■ **Action item**
Please repeat only the lines below starting at the line that holds "Given: Choose DAG Bağımlılıkları menu item" and ending at the line that holds "This screenshot has width=1043, height=558.", exactly, with both of those lines included and every picture omitted.

(Source records)
******************************
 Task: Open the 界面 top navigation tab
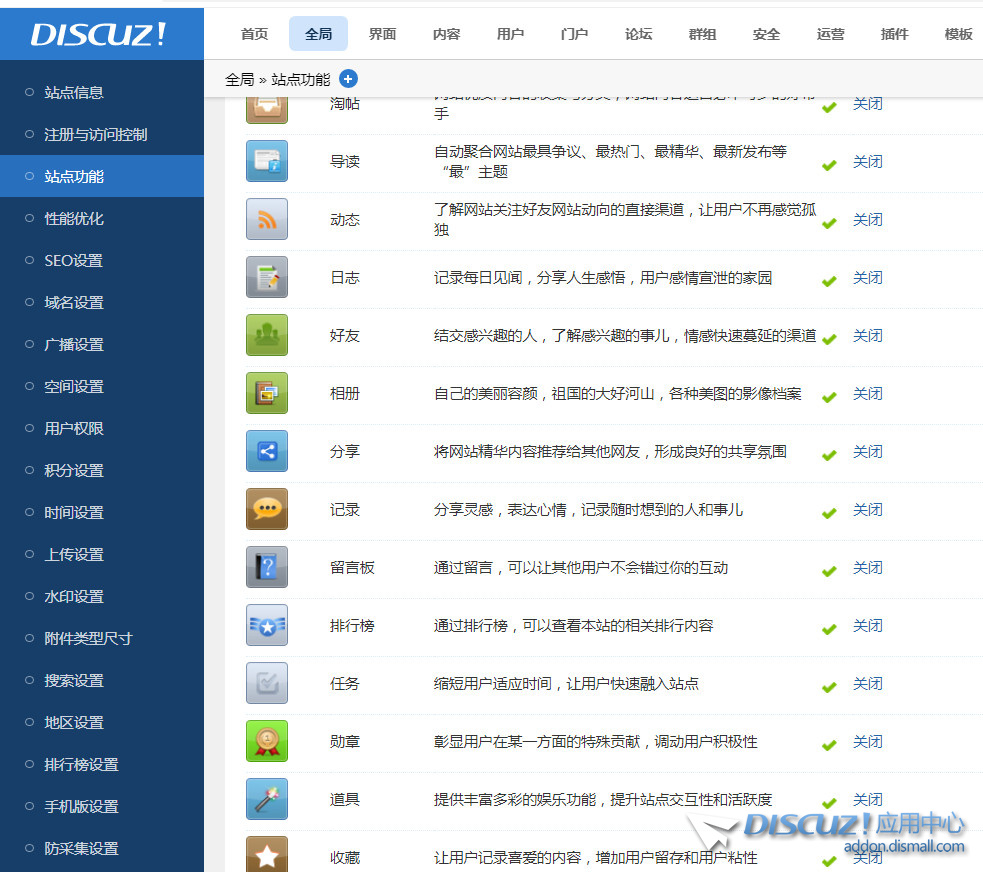[x=382, y=34]
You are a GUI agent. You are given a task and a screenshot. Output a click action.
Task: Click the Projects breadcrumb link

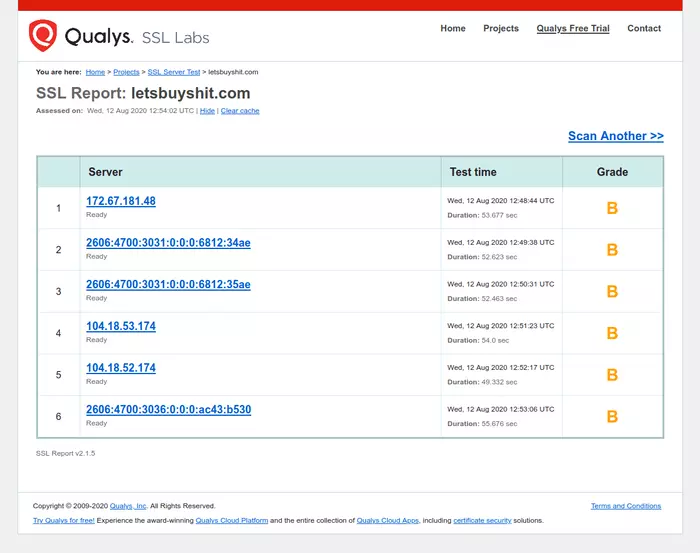[x=126, y=72]
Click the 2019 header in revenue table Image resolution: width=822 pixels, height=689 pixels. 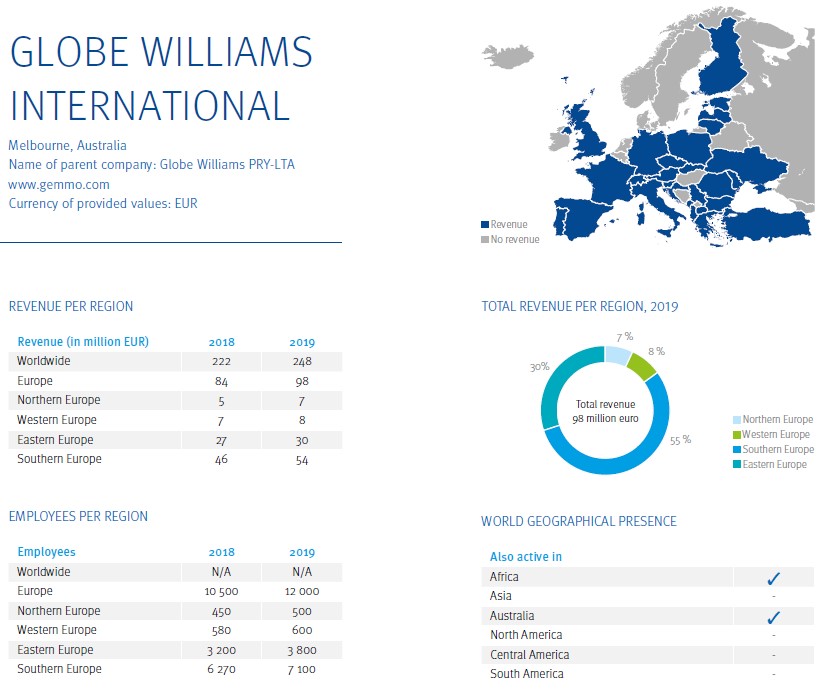pos(302,342)
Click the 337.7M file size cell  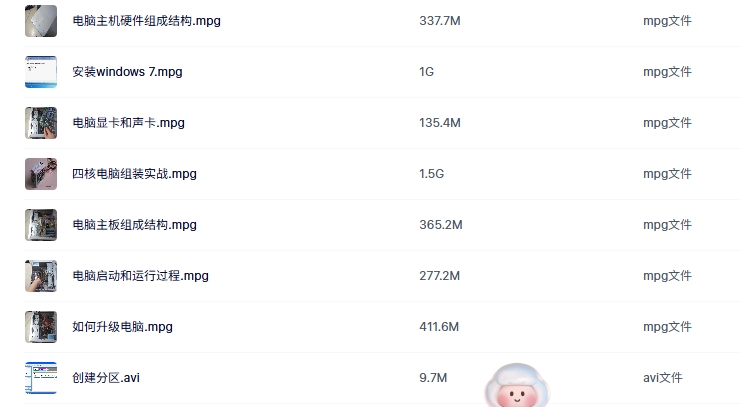pyautogui.click(x=439, y=21)
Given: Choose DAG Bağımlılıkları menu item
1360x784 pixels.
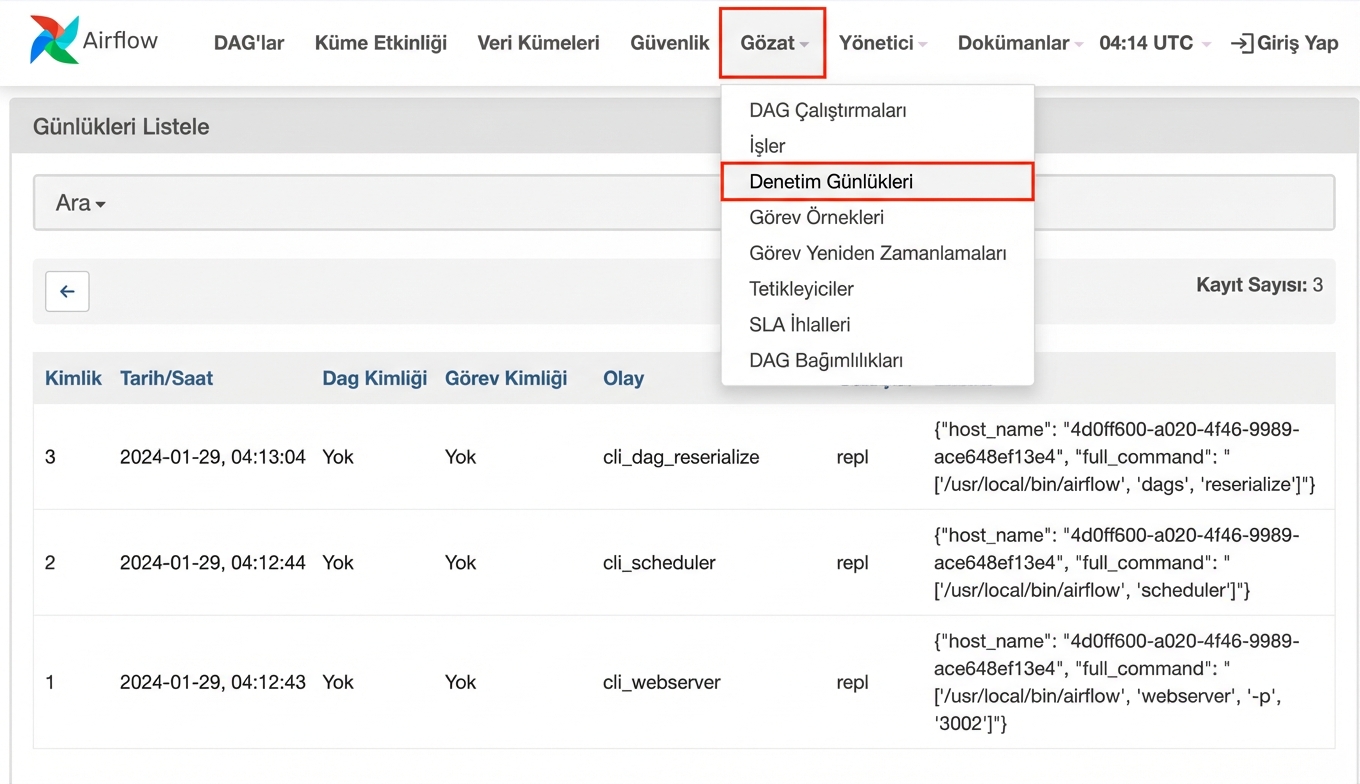Looking at the screenshot, I should click(x=825, y=360).
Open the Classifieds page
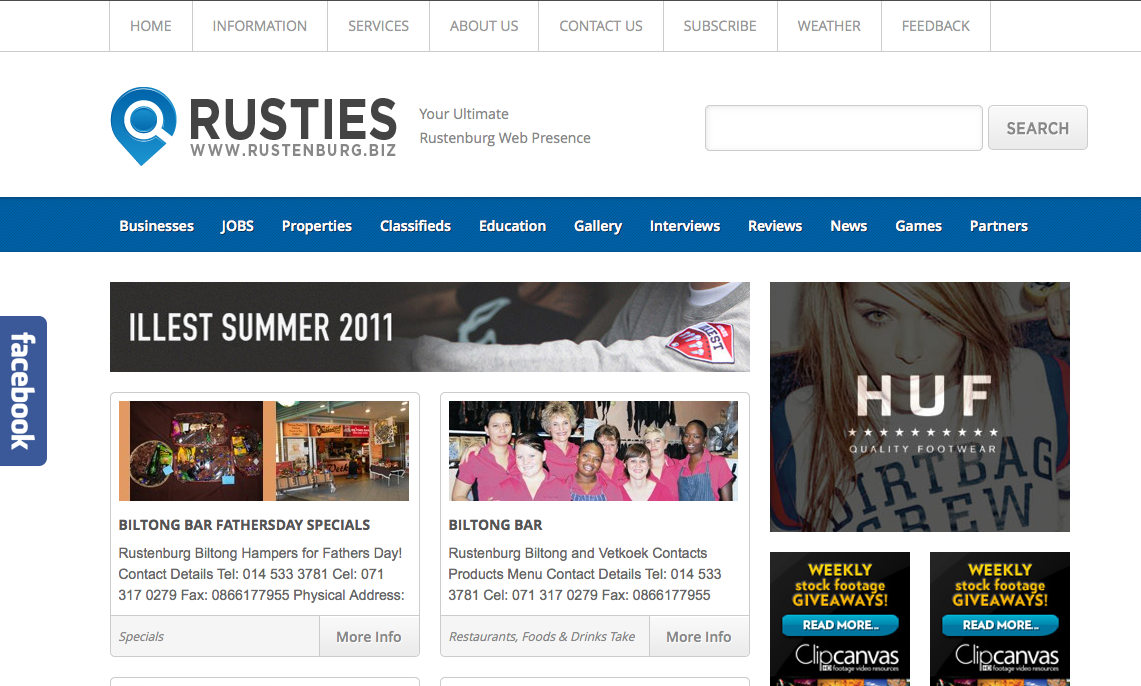 coord(415,226)
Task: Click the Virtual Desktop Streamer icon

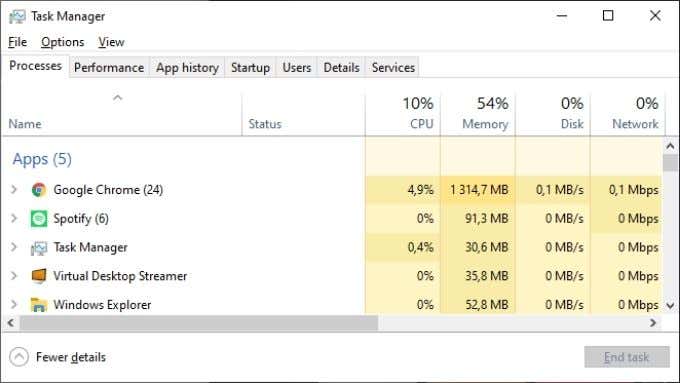Action: tap(39, 276)
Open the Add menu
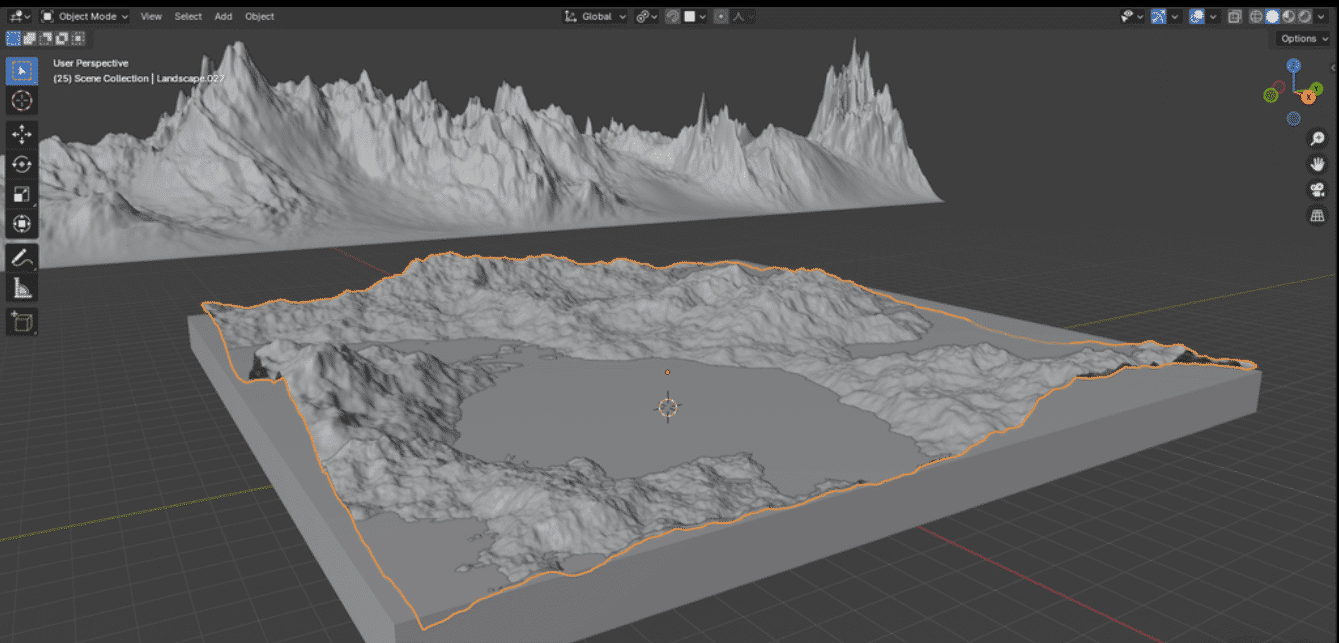 223,17
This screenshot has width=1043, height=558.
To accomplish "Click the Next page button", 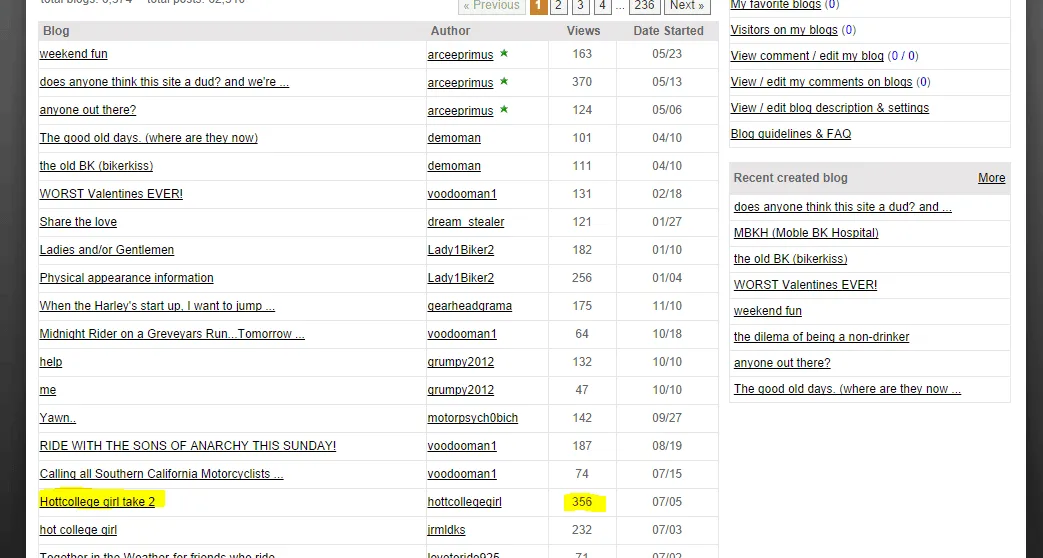I will tap(687, 6).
******************************
■ **Answer space**
Given: Choose DAG Bağımlılıkları menu item
1360x784 pixels.
Looking at the screenshot, I should click(x=825, y=360).
Open the Classifieds page
 coord(415,226)
Task: Click the Virtual Desktop Streamer icon

Action: tap(39, 276)
Open the Add menu
 223,17
This screenshot has width=1043, height=558.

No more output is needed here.